(TASK): Output the lines between the one holding "Click the 'Time" and the one holding "coord(677,153)", inclusive, as a Markdown table with columns n and Line, skipping blank lines.

(RECORDS SHOWN):

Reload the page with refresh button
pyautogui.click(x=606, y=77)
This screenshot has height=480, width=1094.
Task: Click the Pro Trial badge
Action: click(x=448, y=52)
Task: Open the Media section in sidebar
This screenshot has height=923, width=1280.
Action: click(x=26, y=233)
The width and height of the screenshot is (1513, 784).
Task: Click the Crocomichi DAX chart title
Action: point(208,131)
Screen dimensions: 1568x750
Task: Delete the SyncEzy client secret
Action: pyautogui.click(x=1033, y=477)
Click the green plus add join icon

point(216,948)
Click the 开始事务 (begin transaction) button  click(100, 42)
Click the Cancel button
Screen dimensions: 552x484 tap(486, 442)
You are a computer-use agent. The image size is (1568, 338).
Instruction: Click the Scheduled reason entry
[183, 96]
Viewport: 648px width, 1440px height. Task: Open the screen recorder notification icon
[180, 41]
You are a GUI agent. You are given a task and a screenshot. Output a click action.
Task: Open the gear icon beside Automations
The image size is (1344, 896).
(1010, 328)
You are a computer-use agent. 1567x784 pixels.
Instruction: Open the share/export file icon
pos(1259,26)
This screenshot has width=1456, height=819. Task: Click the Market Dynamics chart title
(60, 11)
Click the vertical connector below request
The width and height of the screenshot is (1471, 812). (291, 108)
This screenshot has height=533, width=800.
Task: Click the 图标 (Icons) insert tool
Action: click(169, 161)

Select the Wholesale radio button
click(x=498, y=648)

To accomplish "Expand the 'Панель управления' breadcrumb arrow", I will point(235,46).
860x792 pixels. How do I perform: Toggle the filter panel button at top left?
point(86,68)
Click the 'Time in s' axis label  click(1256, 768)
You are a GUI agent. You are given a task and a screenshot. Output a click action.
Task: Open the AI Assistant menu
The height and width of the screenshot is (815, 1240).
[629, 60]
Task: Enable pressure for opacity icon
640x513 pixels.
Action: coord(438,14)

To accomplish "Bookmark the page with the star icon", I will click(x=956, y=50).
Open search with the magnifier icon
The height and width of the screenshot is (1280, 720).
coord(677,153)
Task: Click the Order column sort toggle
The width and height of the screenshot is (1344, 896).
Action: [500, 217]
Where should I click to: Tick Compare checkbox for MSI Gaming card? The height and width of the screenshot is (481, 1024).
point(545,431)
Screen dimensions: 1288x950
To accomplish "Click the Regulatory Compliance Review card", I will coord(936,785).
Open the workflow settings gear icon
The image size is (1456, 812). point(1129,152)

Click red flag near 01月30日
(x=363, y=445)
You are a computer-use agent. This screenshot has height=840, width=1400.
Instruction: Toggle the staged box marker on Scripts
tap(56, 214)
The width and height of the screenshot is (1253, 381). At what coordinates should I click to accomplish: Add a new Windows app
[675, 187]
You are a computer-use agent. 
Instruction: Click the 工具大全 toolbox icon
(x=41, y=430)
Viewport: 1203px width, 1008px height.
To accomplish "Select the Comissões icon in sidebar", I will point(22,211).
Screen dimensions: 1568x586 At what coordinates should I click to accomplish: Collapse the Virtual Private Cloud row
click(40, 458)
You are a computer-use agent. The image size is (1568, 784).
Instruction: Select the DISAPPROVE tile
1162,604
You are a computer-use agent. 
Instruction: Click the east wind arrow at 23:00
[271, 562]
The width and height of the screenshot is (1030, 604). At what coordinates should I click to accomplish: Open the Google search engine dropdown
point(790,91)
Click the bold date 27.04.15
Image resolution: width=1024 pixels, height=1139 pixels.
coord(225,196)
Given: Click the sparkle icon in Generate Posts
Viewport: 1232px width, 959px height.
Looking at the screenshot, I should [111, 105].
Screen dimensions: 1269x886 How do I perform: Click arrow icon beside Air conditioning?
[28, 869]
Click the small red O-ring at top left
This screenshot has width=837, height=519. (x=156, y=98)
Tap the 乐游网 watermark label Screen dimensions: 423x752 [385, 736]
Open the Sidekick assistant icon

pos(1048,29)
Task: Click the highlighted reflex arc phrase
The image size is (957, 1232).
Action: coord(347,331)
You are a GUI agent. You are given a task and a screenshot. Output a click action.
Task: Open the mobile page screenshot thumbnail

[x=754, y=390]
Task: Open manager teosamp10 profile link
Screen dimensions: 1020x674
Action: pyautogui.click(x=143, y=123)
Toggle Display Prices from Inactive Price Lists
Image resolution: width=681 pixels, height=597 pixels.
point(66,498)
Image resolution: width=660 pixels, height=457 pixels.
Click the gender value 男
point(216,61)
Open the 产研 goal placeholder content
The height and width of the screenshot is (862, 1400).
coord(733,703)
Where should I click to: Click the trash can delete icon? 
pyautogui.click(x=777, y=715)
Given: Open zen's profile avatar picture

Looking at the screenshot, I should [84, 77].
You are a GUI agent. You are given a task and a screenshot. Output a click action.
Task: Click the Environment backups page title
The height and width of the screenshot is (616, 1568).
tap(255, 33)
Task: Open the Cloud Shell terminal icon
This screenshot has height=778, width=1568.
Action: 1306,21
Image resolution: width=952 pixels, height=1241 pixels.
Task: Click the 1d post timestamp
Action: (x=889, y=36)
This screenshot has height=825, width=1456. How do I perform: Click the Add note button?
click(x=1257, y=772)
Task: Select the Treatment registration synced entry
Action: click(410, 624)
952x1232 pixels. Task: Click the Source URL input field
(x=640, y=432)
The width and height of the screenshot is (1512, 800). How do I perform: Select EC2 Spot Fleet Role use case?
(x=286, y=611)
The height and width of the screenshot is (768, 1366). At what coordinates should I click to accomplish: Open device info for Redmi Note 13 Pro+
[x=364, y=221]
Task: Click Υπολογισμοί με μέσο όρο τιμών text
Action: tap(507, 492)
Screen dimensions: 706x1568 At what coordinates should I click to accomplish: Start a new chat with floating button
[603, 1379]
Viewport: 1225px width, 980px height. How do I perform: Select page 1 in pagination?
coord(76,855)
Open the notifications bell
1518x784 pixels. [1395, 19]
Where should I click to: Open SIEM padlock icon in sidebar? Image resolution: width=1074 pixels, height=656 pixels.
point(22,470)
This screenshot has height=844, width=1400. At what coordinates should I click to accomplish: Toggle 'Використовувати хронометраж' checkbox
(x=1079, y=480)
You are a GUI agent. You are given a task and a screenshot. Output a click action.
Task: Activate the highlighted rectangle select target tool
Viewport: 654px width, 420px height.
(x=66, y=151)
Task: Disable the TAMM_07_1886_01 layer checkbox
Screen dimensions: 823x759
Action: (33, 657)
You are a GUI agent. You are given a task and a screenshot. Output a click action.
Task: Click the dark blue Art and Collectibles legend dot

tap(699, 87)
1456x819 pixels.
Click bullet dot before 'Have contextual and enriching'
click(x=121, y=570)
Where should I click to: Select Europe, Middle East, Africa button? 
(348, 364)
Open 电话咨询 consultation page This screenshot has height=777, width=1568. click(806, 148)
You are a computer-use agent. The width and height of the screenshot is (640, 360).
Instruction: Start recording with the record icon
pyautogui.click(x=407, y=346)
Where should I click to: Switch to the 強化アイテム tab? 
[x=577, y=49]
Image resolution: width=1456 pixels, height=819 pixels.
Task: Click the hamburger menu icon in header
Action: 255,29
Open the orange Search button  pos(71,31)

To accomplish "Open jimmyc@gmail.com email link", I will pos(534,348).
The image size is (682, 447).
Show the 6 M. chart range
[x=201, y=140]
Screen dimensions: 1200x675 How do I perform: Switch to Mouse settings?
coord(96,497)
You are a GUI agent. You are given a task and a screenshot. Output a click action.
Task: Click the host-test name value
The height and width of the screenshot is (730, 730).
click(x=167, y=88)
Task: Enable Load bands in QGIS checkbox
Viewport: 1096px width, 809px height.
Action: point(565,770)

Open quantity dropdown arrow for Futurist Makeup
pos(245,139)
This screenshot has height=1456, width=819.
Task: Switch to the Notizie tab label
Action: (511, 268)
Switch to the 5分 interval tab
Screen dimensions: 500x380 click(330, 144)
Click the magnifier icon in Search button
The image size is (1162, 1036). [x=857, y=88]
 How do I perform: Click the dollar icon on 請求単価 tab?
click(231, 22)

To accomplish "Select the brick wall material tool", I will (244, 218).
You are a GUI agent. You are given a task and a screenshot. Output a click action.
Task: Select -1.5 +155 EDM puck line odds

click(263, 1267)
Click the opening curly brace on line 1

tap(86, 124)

(COMPLETE RESPONSE):
| n | Line |
|---|---|
| 1 | Click the 'Time in s' axis label  click(1256, 768) |
| 2 | You are a GUI agent. You are given a task and a screenshot. Output a click action. |
| 3 | Task: Open the AI Assistant menu |
| 4 | The height and width of the screenshot is (815, 1240). |
| 5 | [629, 60] |
| 6 | Task: Enable pressure for opacity icon |
| 7 | 640x513 pixels. |
| 8 | Action: coord(438,14) |
| 9 | To accomplish "Bookmark the page with the star icon", I will click(x=956, y=50). |
| 10 | Open search with the magnifier icon |
| 11 | The height and width of the screenshot is (1280, 720). |
| 12 | coord(677,153) |